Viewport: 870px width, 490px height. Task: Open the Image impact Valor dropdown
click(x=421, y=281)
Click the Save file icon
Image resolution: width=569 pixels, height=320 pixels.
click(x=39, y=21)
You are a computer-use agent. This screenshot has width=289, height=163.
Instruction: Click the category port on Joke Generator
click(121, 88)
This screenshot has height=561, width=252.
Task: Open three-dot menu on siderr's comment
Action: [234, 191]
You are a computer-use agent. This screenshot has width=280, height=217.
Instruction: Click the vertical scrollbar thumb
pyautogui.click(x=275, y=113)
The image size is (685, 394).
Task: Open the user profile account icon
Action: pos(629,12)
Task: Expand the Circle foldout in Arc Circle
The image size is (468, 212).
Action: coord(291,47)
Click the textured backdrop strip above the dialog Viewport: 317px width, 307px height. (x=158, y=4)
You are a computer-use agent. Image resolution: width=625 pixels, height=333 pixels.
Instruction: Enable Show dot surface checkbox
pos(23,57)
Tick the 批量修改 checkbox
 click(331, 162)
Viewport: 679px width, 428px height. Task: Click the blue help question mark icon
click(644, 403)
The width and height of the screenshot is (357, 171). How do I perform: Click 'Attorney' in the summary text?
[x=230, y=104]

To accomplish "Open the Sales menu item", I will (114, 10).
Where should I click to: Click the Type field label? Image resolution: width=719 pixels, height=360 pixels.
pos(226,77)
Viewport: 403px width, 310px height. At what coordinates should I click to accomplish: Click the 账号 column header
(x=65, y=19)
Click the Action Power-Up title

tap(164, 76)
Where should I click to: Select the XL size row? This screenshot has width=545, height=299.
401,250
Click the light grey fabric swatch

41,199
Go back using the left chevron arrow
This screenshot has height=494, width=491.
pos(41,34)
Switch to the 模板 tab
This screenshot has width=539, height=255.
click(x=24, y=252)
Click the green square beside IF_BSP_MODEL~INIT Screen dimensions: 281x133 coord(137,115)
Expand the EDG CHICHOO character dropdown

• • • • •

**WORK INSTRUCTIONS:** Pick out every line above that holds the word "agent" and copy it.

**YOUR RESPONSE:**
You are a computer-use agent. This screenshot has width=289, height=163.
You are a computer-use agent. This screenshot has width=280, height=217.
You are a computer-use agent. Image resolution: width=625 pixels, height=333 pixels.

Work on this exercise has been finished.